Untuk itu setidaknya ada beberapa hal yang akan dilakukan oleh daulah, Pertama, daulah akan mengambil langkah-langkah sesuai syariat dalam upaya penuntasan wabah secara cepat dan efektif. Kebijakan-kebijakan yang dikeluarkan oleh daulah dalam kondisi ini akan disampaikan dengan jelas dan memastikan umat memahami, sehingga mendukung strategi yang dijalankan.
Kedua, negara akan melakukan pengaturan dan pengawasan terhadap peredaran informasi seputar wabah. Negara wajib mengambil kendali sehingga apapun penyiaran terkait wabah penyakit harus melalui penyaringan negara. Sanksi yang tegas diberlakukan bagi pihak-pihak yang tidak mampu memberikan bukti yang valid dari informasi yang disebarkannya, baik dilakukan oleh lembaga negara maupun swasta, perorangan atau kelompok.
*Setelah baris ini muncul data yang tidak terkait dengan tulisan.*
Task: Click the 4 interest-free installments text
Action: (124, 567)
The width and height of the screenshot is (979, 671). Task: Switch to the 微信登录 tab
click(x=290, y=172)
Kemudian yang ketiga adalah menggencarkan edukasi yang benar secara serius, jelas dan terus-menerus kepada umat. Umat harus dipahamkan tentang bahaya wabah, cara pencegahan dan penanganan yang benar. Termasuk dalam proses edukasi ini adalah penguatan ruhiyah agar kondisi pandemi ini dijadikan sebagai momen muhasabah dan mendekatkan diri kepada Allah Swt.
Selanjutnya, yaitu keempat adalah negara wajib memberikan jaminan pemenuhan segala kebutuhan yang diperlukan bagi umat saat menghadapi wabah. Seperti memenuhi kebutuhan pokok rakyat yang terdampak pandemi, laboratorium yang dibutuhkan untuk penelitian obat atau vaksin, rumah sakit, tenaga kesehatan dan lain-lain.
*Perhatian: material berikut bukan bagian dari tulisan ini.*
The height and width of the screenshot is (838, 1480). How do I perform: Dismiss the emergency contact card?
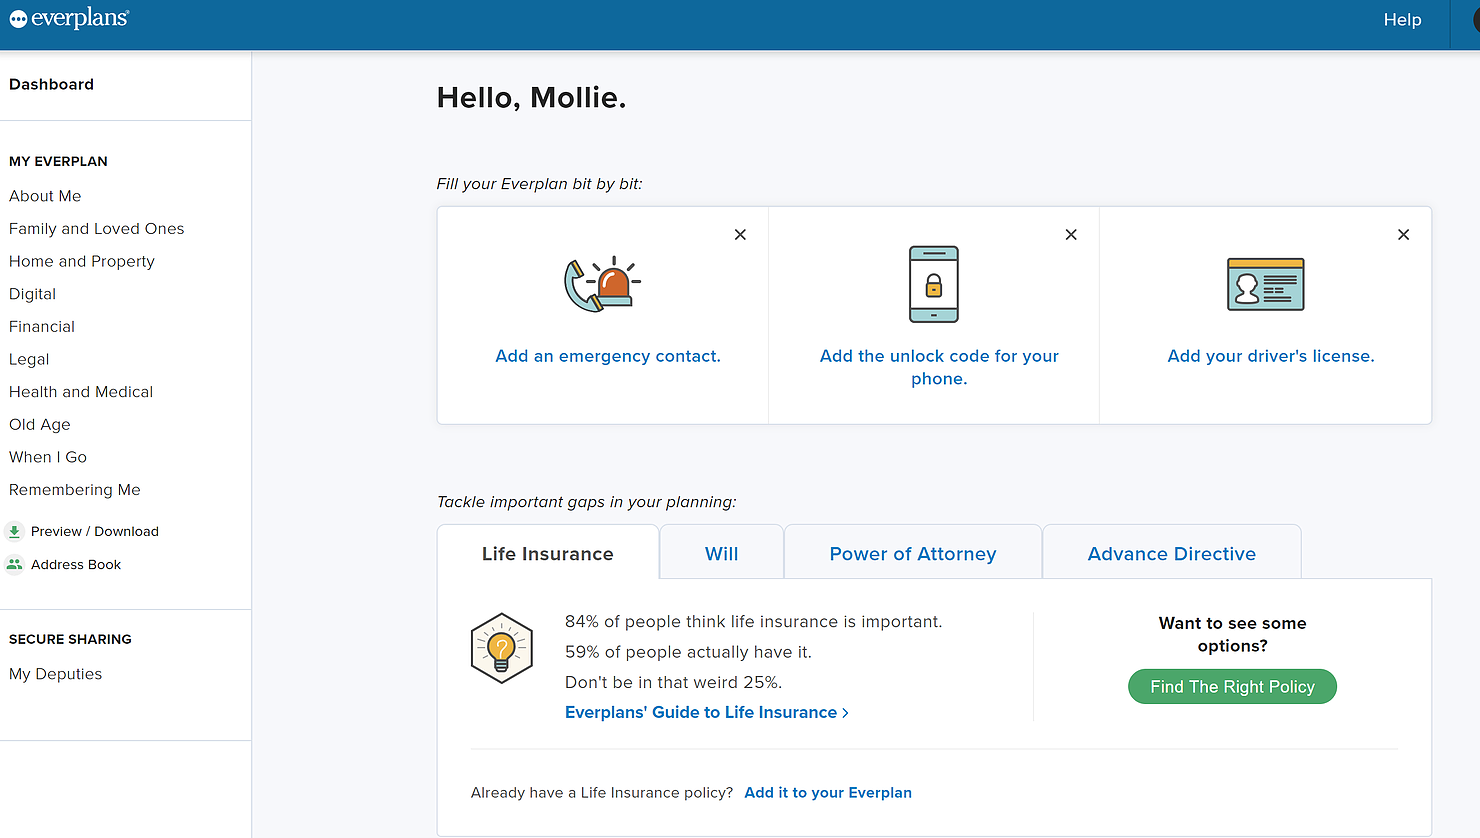(x=740, y=235)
Negara akan mengarahkan perhatian yang serius bagi upaya riset untuk meneliti karakteristik penyakit, termasuk upaya penemuan obat atau vaksin. Segala upaya penelitian obat bagi penyakit yang dilakukan baik oleh lembaga milik negara maupun swasta harus diketahui oleh negara dan lulus uji klinis sebelum beredar di masyarakat. Sehingga terjamin keamanannya ketika digunakan. Obat dan vaksin tersebut akan diberikan kepada rakyat yang memerlukan secara cuma-cuma sebagai bentuk pelayanan Kesehatan oleh negara.
Dengan penerapan aturan Islam yang penuh keadilan, negara akan mendapatkan kepercayaan penuh dari rakyat. Rakyat percaya bisa mengandalkan negara untuk dapat segera menuntaskan wabah. Dengan begitu, rakyat dengan kerelaan dan kesadaran akan turut membantu agar segala kebijakan yang dikeluarkan daulah dapat berjalan dengan baik. Rakyat mencintai penguasanya, sebagaimana penguasa mencintai rakyatnya.
“Sebaik-baik pemimpin kalian adalah yang kalian cintai dan mereka pun mencintai kalian; yang kalian dan kalian pun mendoakan mereka.” (HR Muslim). Wallahu’alam bisshowab.